La lista de pendientes es larga, sobre todo para SpaceX. El Starship necesita repostar combustible en el espacio para viajar más allá de la órbita baja, y la NASA calcula que harán falta un mínimo de 15 lanzamientos de reabastecimiento solo para Artemis IV. Transferir y almacenar combustibles criogénicos en órbita, algo que aún nadie ha demostrado a esa escala, es otro de los grandes obstáculos que ambas compañías deben resolver.
Frank Rubio, la cara hispana del regreso a la Luna
La tripulación es internacional y, para el público hispanohablante, trae un nombre que resalta. Frank Rubio, especialista de misión, es el primer astronauta de origen salvadoreño que llegó al espacio y el poseedor del récord estadounidense de permanencia continua en órbita: 371 días entre 2022 y 2023, más de un año seguido.

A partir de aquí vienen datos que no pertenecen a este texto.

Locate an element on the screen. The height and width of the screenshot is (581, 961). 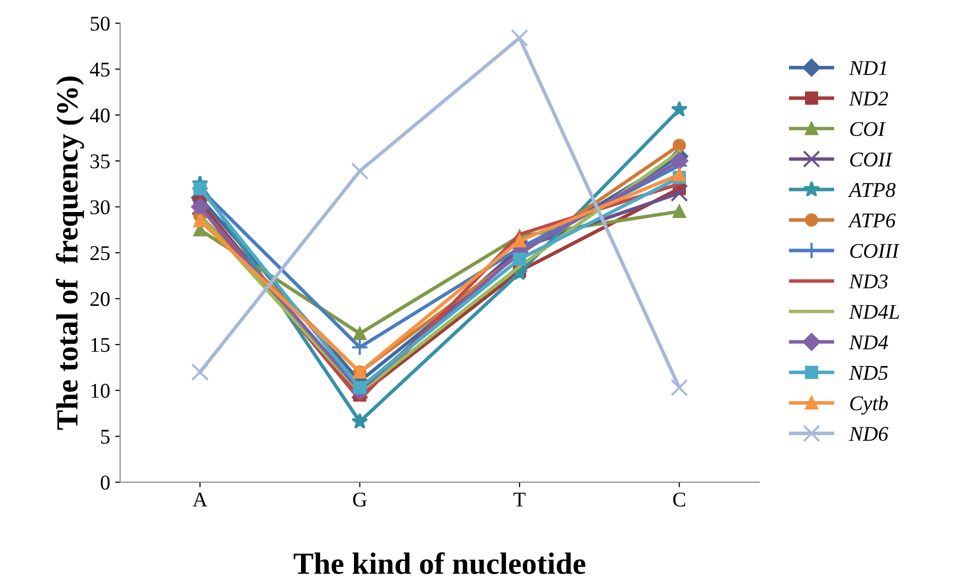
y-tick-label: 0 is located at coordinates (105, 483).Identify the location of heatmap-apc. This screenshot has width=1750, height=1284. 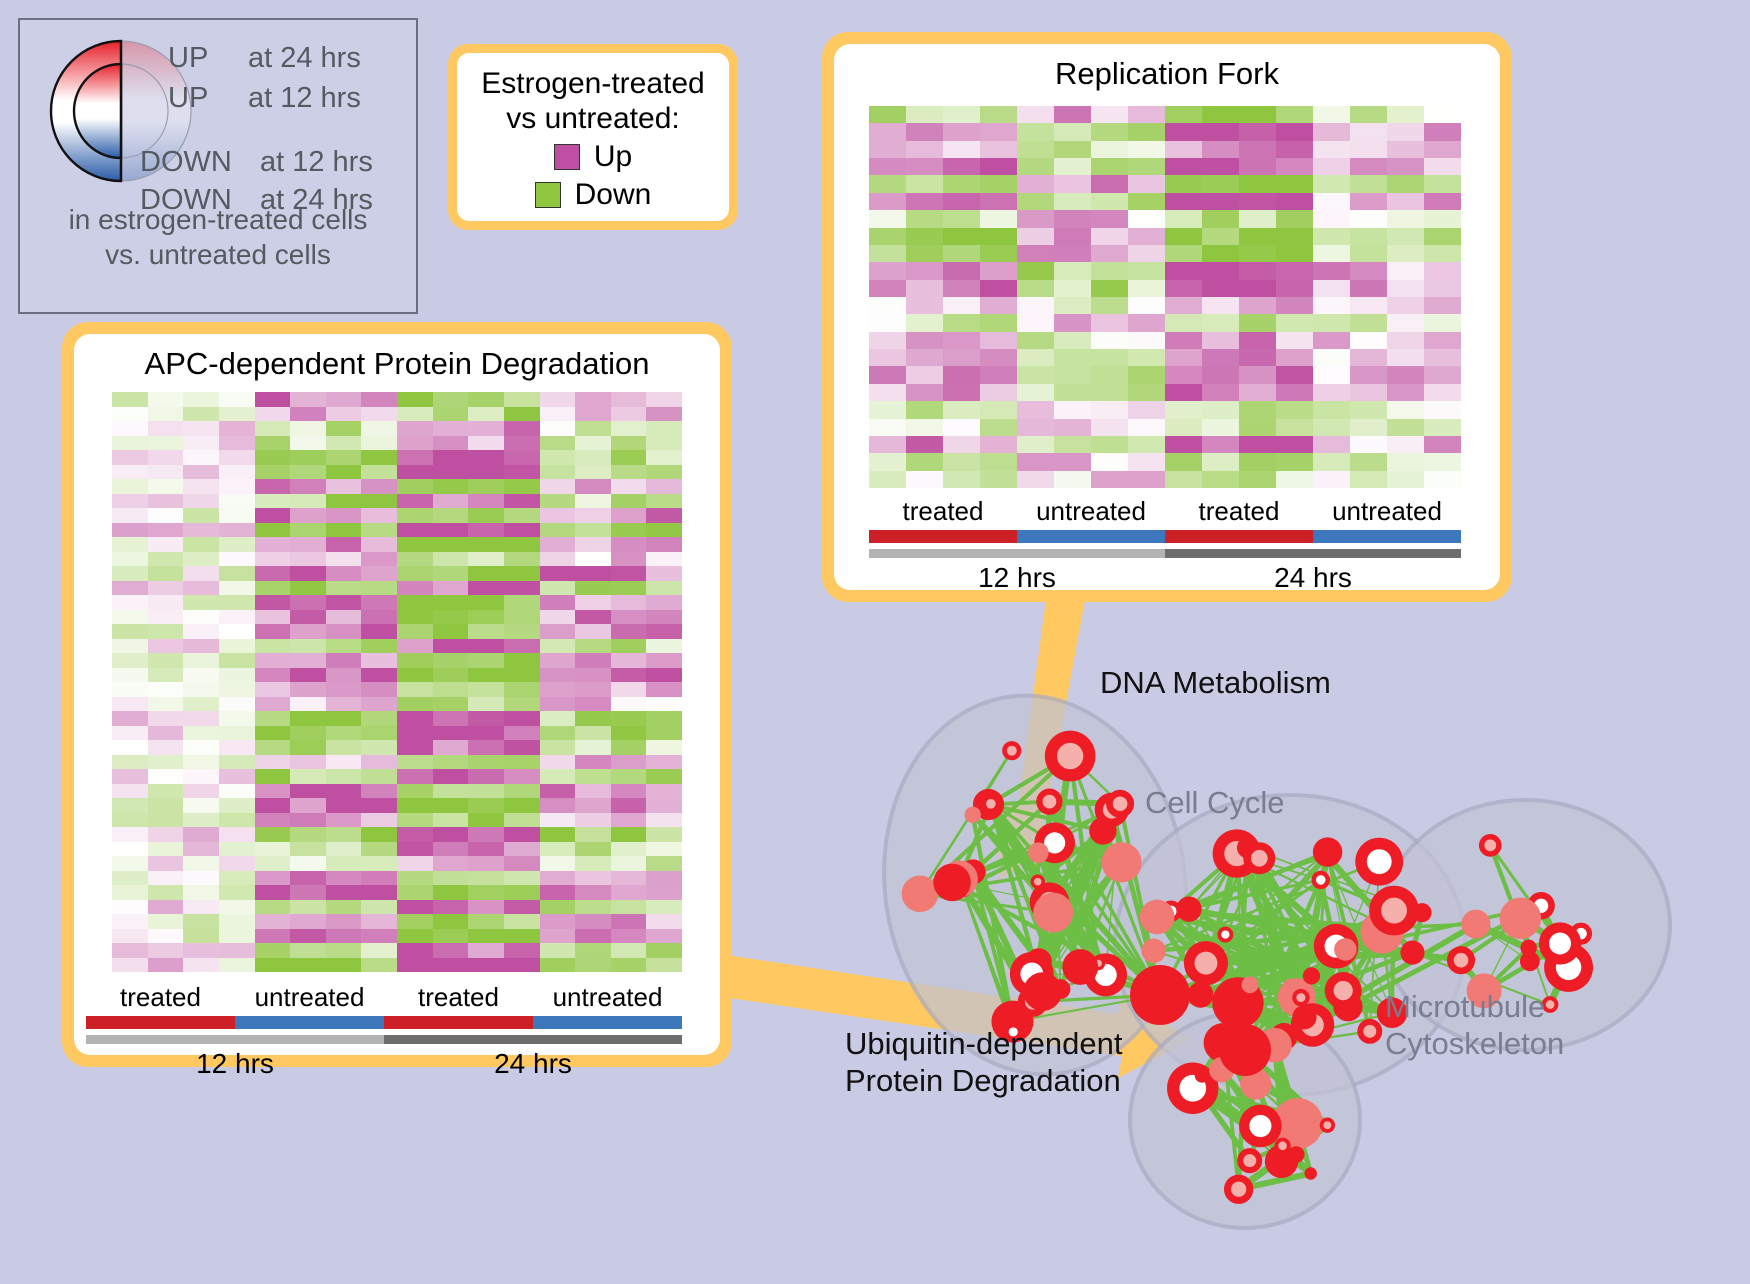
(397, 682).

Nacido en Los Ángeles de padres salvadoreños y criado en Miami, Rubio es médico de familia y coronel del Ejército de Estados Unidos.

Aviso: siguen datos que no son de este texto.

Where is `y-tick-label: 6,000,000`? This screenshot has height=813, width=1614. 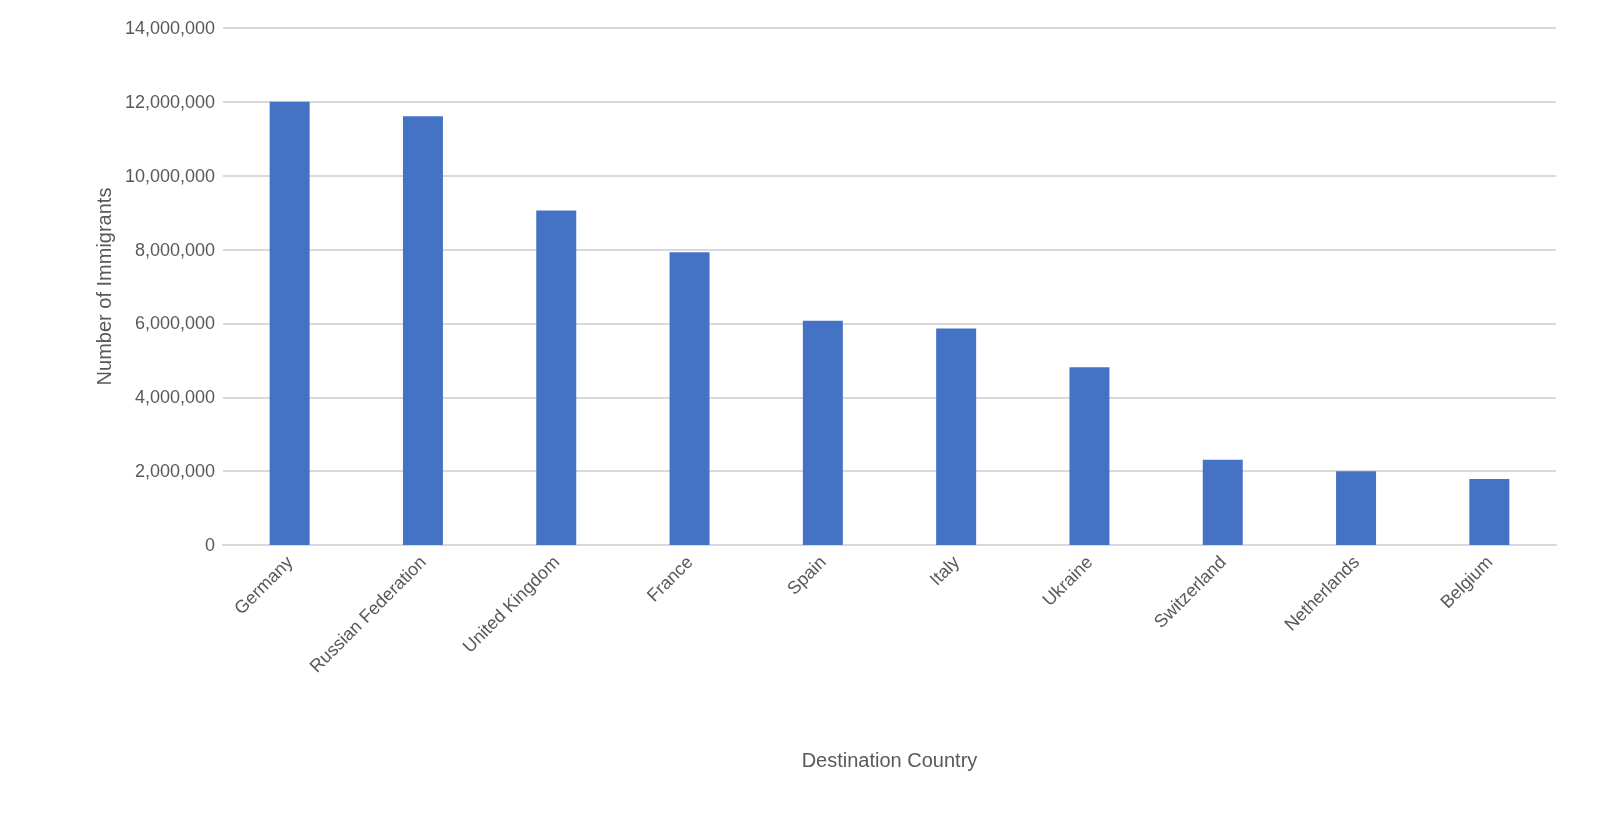
y-tick-label: 6,000,000 is located at coordinates (174, 324).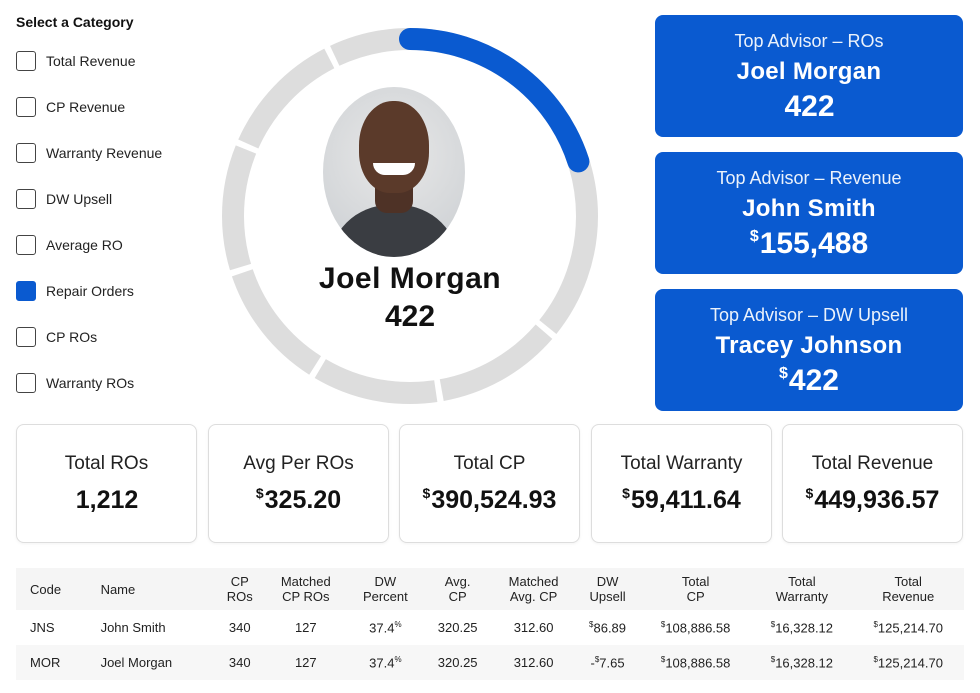 This screenshot has width=980, height=693. Describe the element at coordinates (809, 41) in the screenshot. I see `top-advisor-title: Top Advisor – ROs` at that location.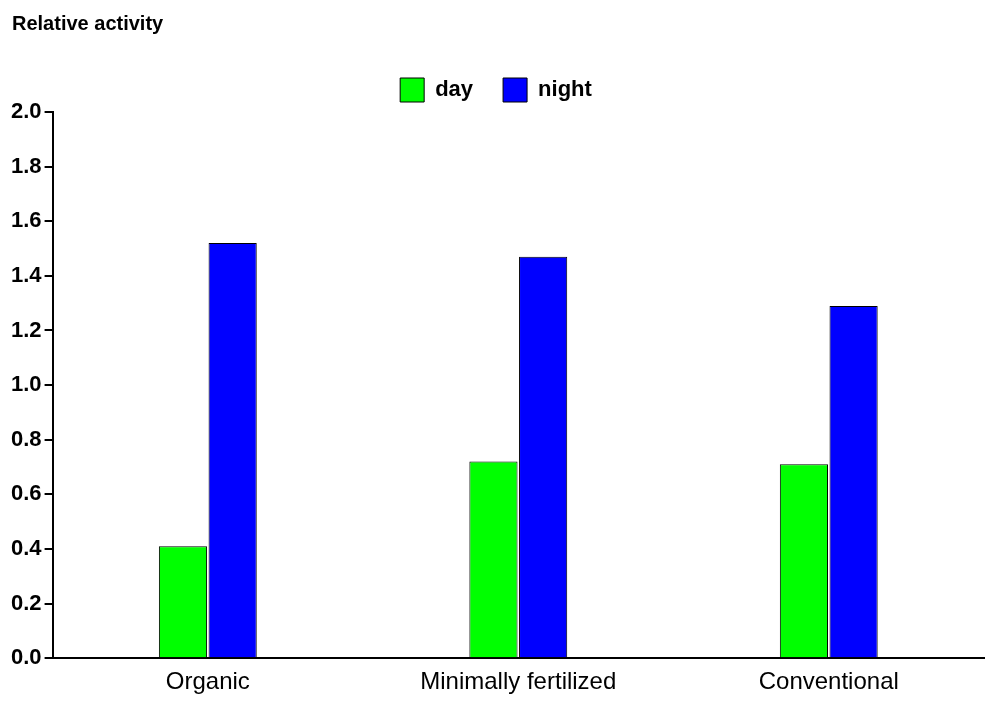  What do you see at coordinates (518, 681) in the screenshot?
I see `x-tick-label: Minimally fertilized` at bounding box center [518, 681].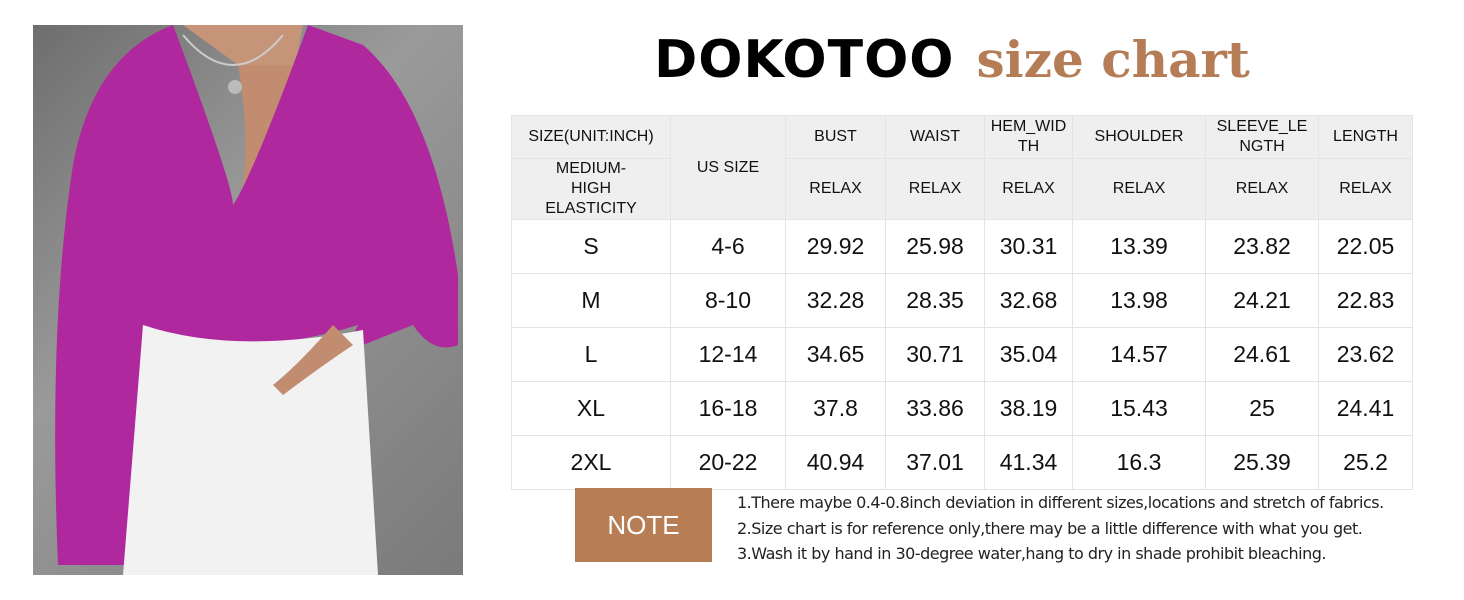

Lo acompañan el comandante Randy Bresnik, coronel retirado de la Infantería de Marina que hará su tercer viaje al espacio; el piloto Luca Parmitano, de la Agencia Espacial Europea, el primer astronauta de la ESA asignado a una misión Artemis; y el especialista Andre Douglas, para quien será su primer vuelo. La NASA presentó a los cuatro el 9 de junio de 2026 en Houston y nombró a Bob Hines como suplente.
La explosión de Blue Origin no movió el calendario
El plan llega con una sombra encima. En mayo, un cohete New Glenn de Blue Origin explotó durante una prueba de motor en el complejo SLC-36 y dañó la plataforma desde la que, precisamente, debe despegar el Blue Moon. El accidente puso en duda los tiempos y hasta podría retrasar una misión de carga previa del Blue Moon prevista para este año.
Aun con eso sobre la mesa, la NASA no movió la fecha. Su administrador, Jared Isaacman, ratificó que Artemis III sigue apuntada a 2027, y el director general de Blue Origin, Dave Limp, se dijo confiado en que el New Glenn vuelva a volar antes de que termine 2026. Las reparaciones, según la empresa, ya están avanzadas.
Si Artemis III sale bien, la NASA tendrá lo que le falta para dar el paso definitivo: dos módulos lunares probados en condiciones reales y una tripulación que ya ensayó los acoplamientos que hará falta repetir sobre la Luna. El primer alunizaje en más de medio siglo quedaría a un solo vuelo de distancia, el de Artemis IV en 2028. Y en esa historia, un hijo de migrantes salvadoreños viajará como parte del equipo que abre la puerta.